▶ [WORK TO COMPLETE] Reproduce the rows word for word, beginning at the line that has "This screenshot has" and continuing through the end of the rows. Leave the pictures out of your answer.

▶ [INPUT RECORDS]
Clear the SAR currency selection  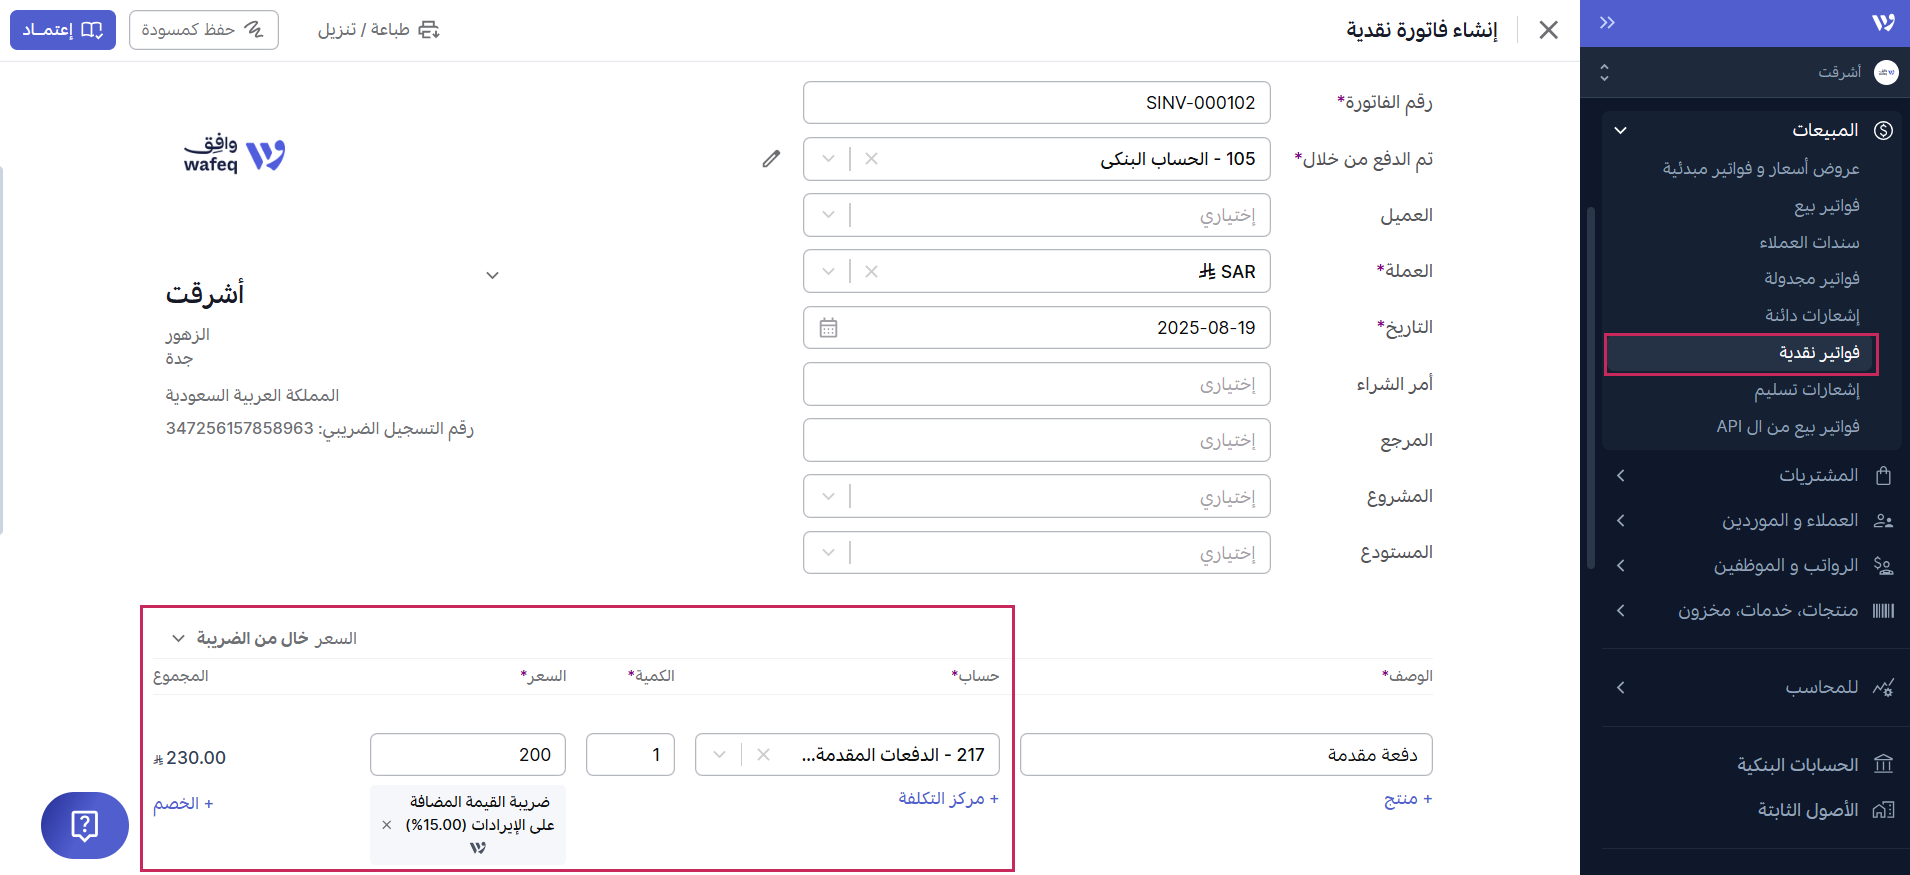(871, 271)
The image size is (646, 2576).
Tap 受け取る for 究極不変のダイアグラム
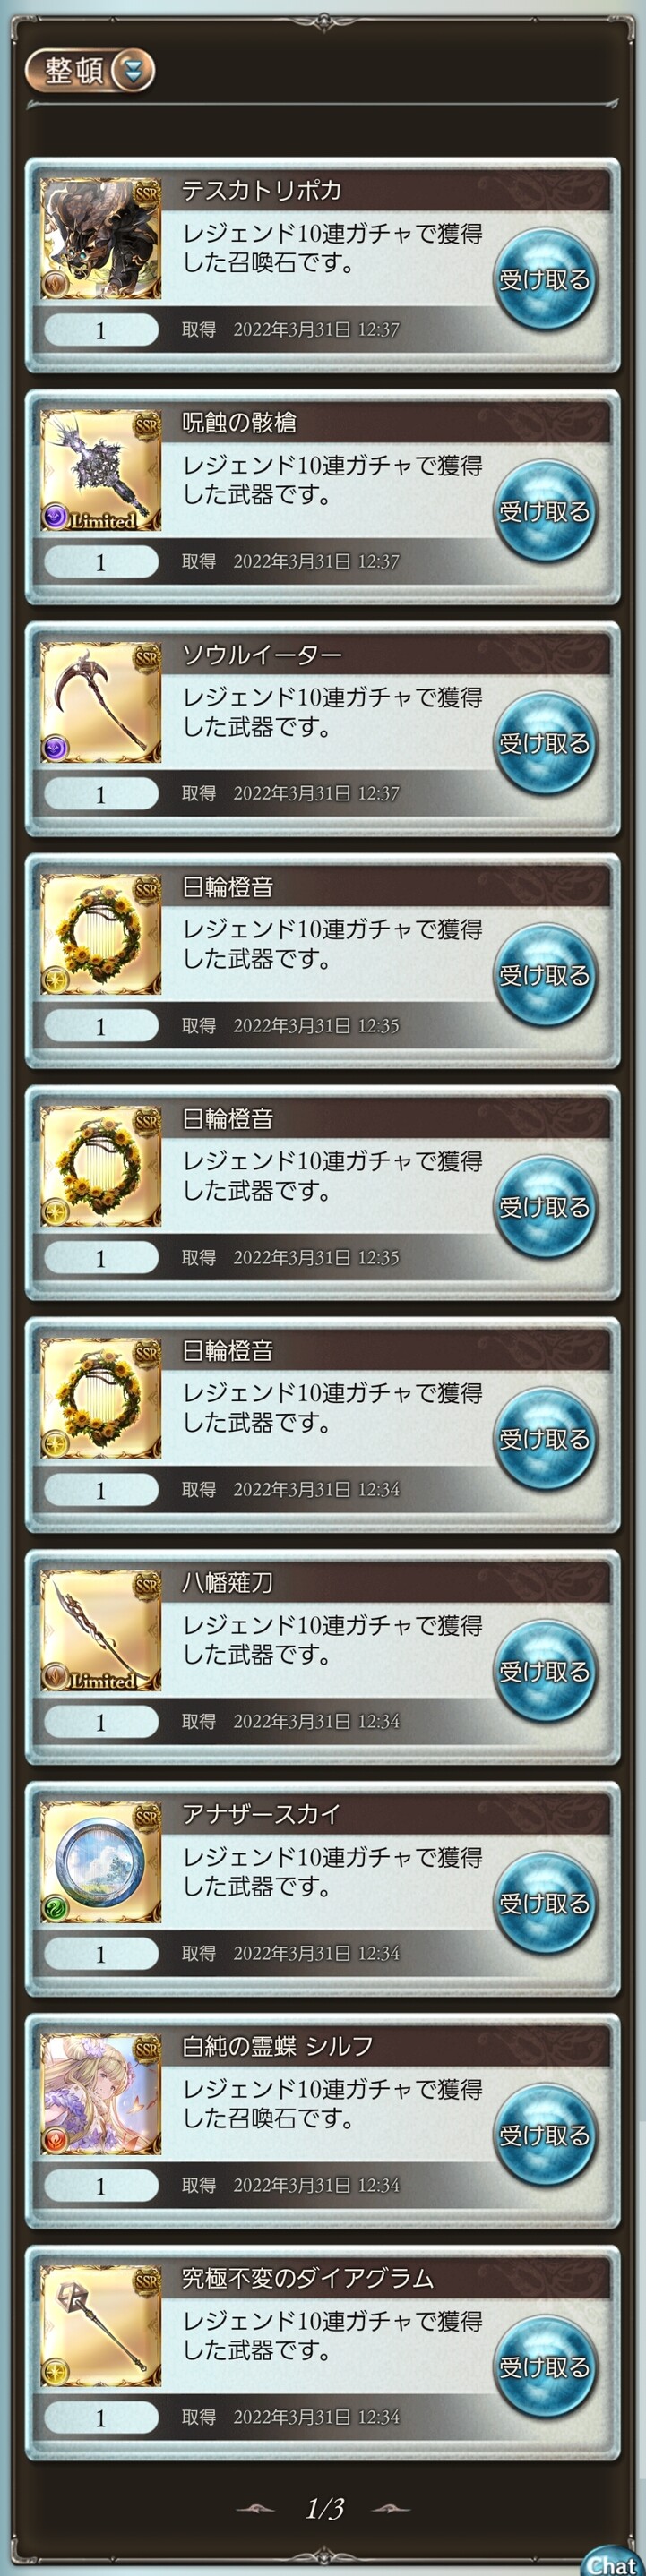click(x=545, y=2367)
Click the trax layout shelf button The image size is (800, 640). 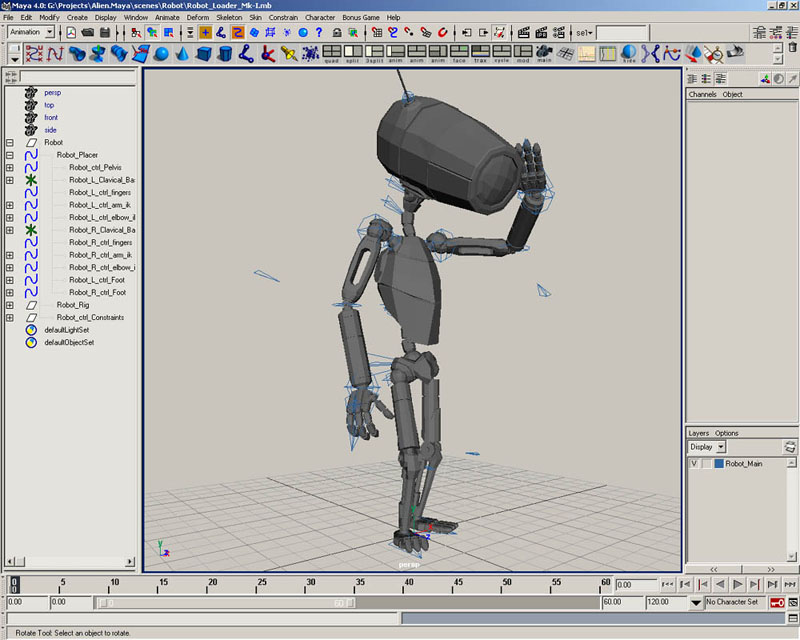(480, 53)
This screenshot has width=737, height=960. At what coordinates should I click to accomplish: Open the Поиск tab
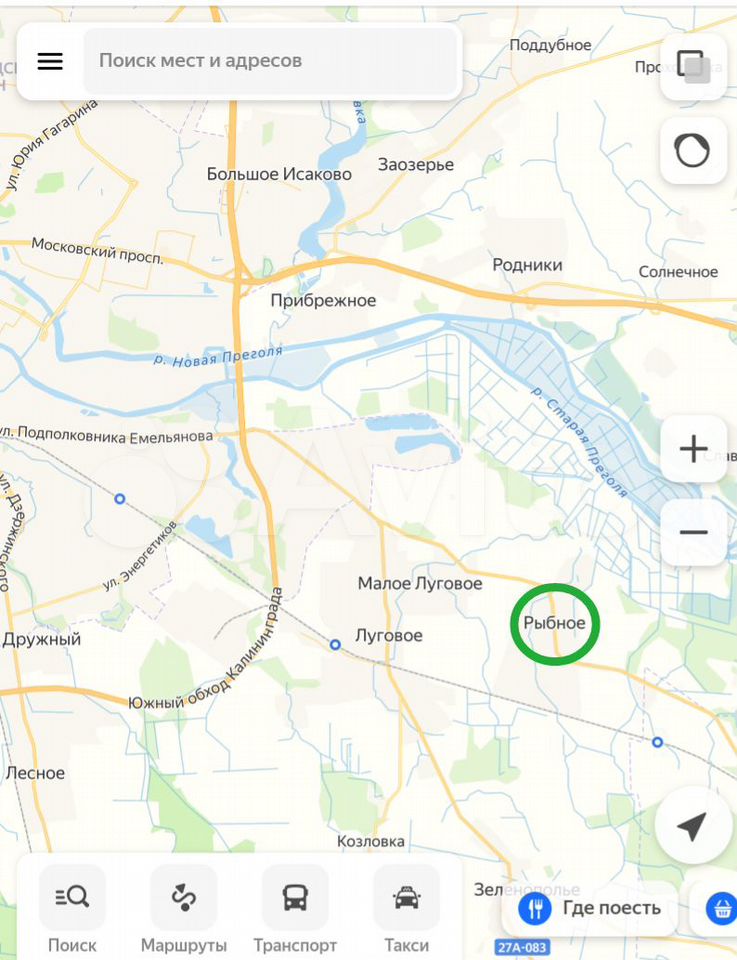[72, 910]
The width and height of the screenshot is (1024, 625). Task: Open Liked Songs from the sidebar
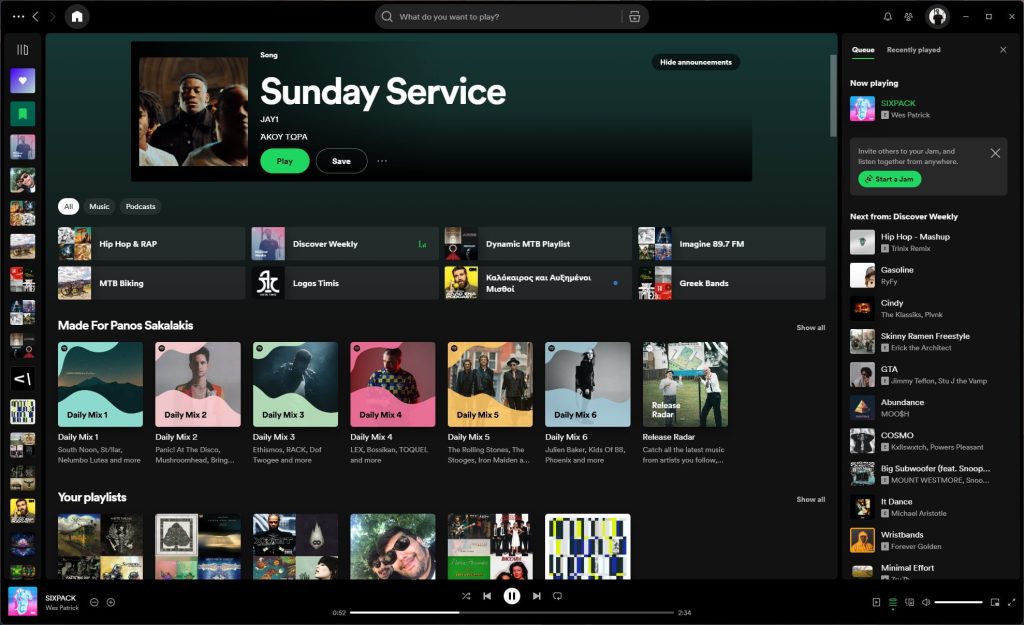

▶ [THE RESULT]
This screenshot has width=737, height=960. At what coordinates should I click to accomplish: Open the Поиск tab
[72, 910]
The width and height of the screenshot is (1024, 625). Task: Open Liked Songs from the sidebar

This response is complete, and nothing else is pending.